- WHAT YOU SHOULD DO -
Skip every picture, and output exactly the lines starting at the one with "Select the Αποτελέσματα tab" and running through the last line of the material below.
* * * * *
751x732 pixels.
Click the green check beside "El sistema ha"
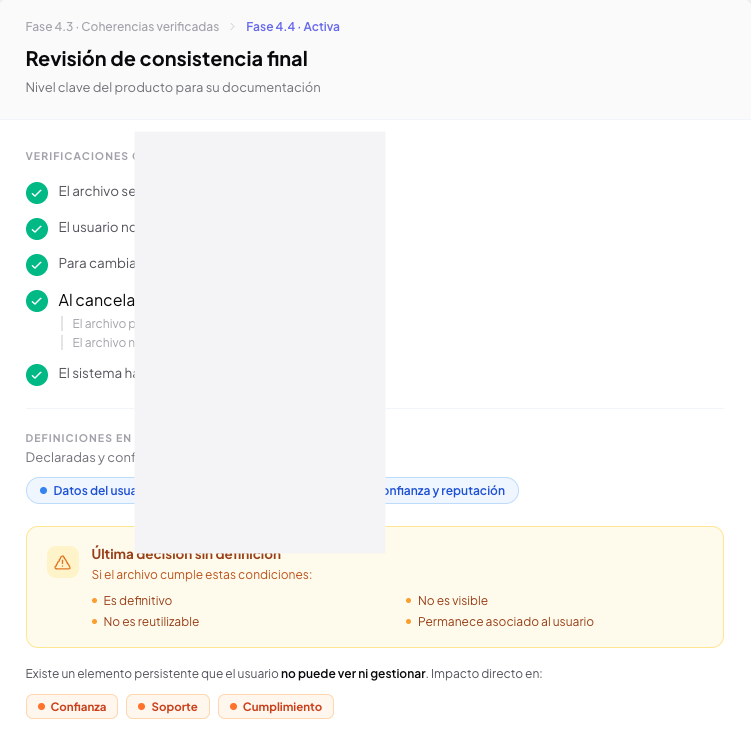click(37, 374)
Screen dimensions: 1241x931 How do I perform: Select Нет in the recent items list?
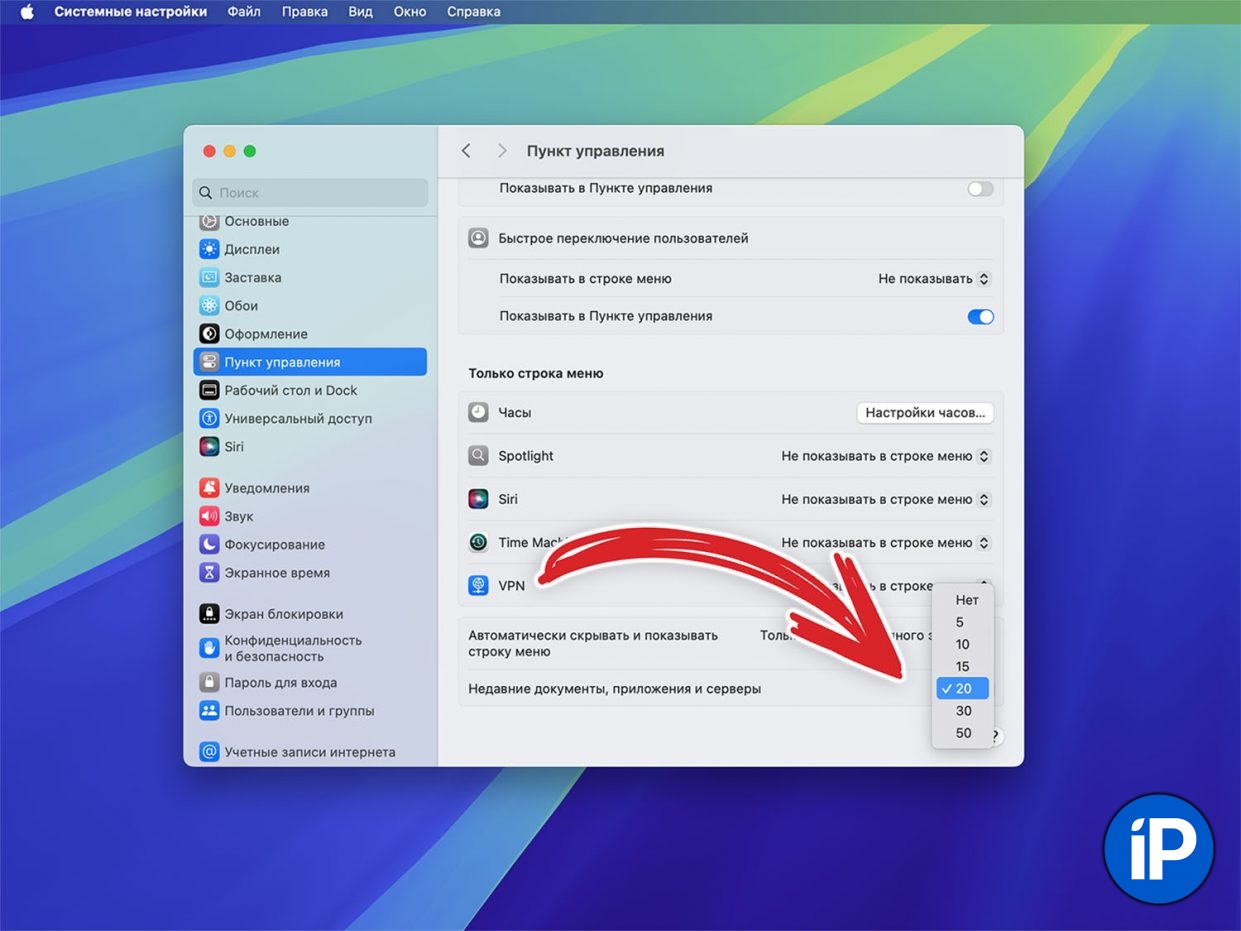[966, 600]
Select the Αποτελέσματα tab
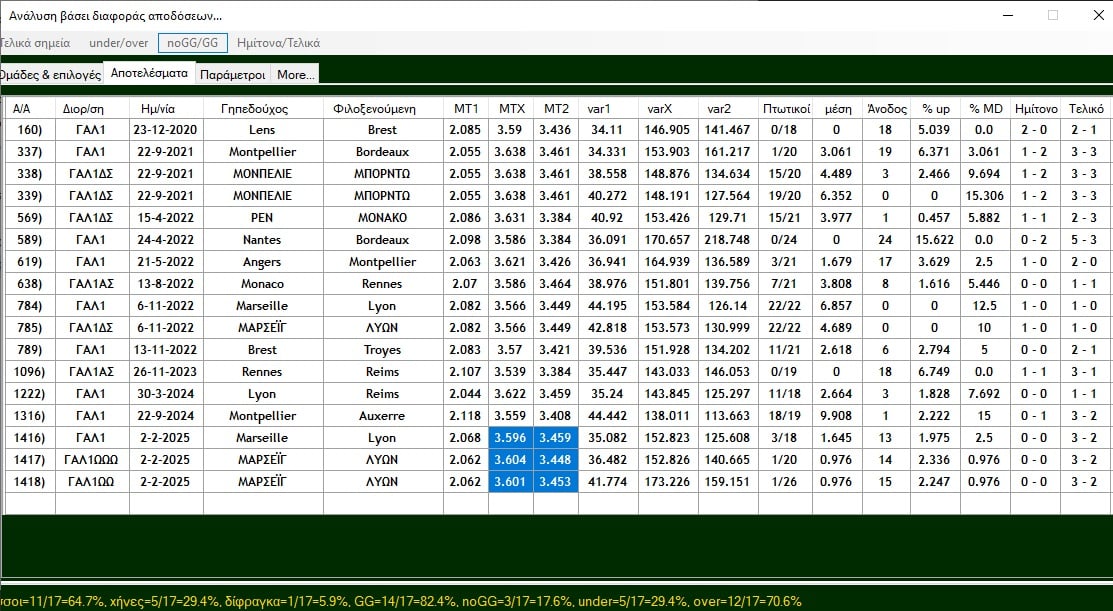The height and width of the screenshot is (611, 1113). 149,73
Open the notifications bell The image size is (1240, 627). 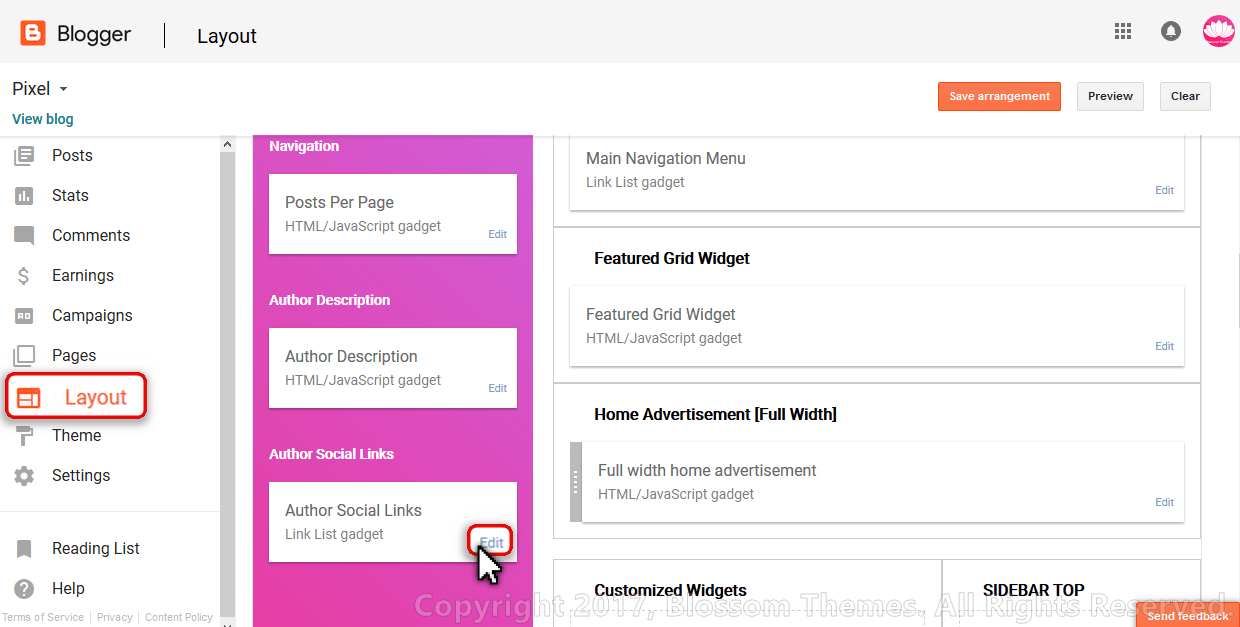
* * * * *
- WRITTEN RESPONSE -
Select the Αποτελέσματα tab
The height and width of the screenshot is (611, 1113). 149,73
Open the notifications bell The image size is (1240, 627). 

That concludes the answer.